Édito -Le sort des enfants talibés au Sénégal : entre esclavagisme et éducation religieuse …

{ Les richesses et les enfants sont la parure de la vie de ce monde, mais les bonnes actions impérissables recevront une récompense meilleure auprès de ton Seigneur et elles suscitent un meilleur espoir } [ Sourate 18 – Verset 46 ]

Habillés en haillons, pieds nus,  une boite de conserve vide à la main en guise de sébile,  l’image de ces jeunes enfants  qui errent nuit et jour dans les rues de notre capitale,  en quête d’aumône, a fini par s’imposer comme faisant partie du décor de notre espace public. On se bouche les oreilles pour ne pas entendre leurs cris de détresse, on ferme les yeux pour ne pas voir leur misère,   on reste sourd à cet appel ardant  de notre conscience qui nous invite à agir. Pourtant,  qu’on le veuille ou non, notre responsabilité  à tous dans cette tragédie n’en demeure pas moins engagée.

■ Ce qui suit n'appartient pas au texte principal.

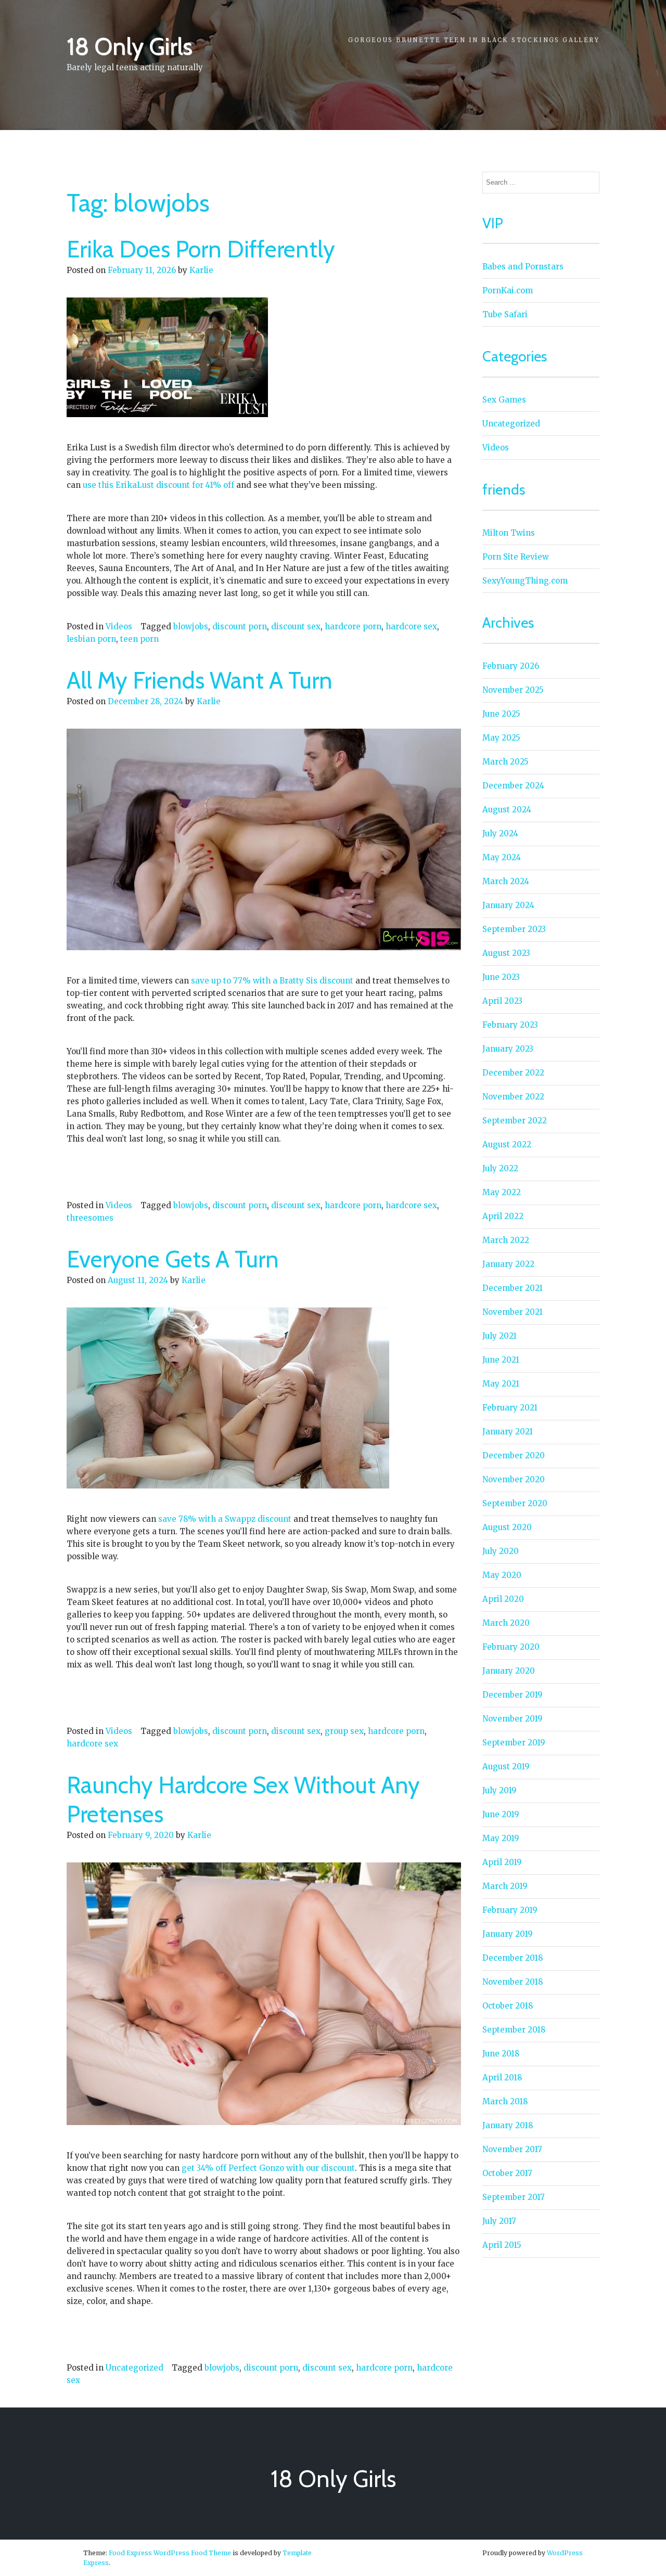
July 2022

Dans les lieux d’affluence comme les places publiques, les marchés, les arrêts de bus, les croisements marqués par des feux de circulation,  il est quasi-impossible de  ne pas  rencontrer ces enfants qu’on appelle communément « Talibé ». Victime du mauvais sort, ils le sont bien. En effet, s’en tenant aux statistiques officielles,  ils seraient 100.000 enfants  dans les rues du Sénégal. Leur moyenne d’âge se situe autour de 11 ans.  Une enquête menée à ce propos révèle que  les plus jeunes auraient  2 ans, et près de la moitié n’ont pas 10 ans.   Les talibés consacrent une part importante de leurs temps à des activités autres que les apprentissages coraniques. L’une des plus importantes reste la mendicité.  De visu, ces tous petits inspirent  un sentiment de compassion, mais aussi et surtout  de condamnation, aussi bien du « seriñ daara », que  des parents de ces enfants, qui les ont sacrifié sous l’autel d’autres exigences,  et  négligé leurs droits les plus  élémentaires.

Les talibés  sont assurément sont au cœur d’une énorme circulation d’argent avec des obligations de versement à leurs « seriñ daara ». Une étude intitulée le «sarax», ses revenus et le Maître coranique» faite par l’écrivain-chercheur Pape Tall en collaboration avec Enda Tiers Monde,  enseigne que ces derniers  versent mensuellement une faramineuse somme qui dépasse les deux milliards Francs Cfa. Cette même étude dénonce  un  business de la mendicité des enfants soutenue,  parrainée et encouragée par des maîtres coraniques affairistes, mus par leurs seuls  intérêts crypto-personnels.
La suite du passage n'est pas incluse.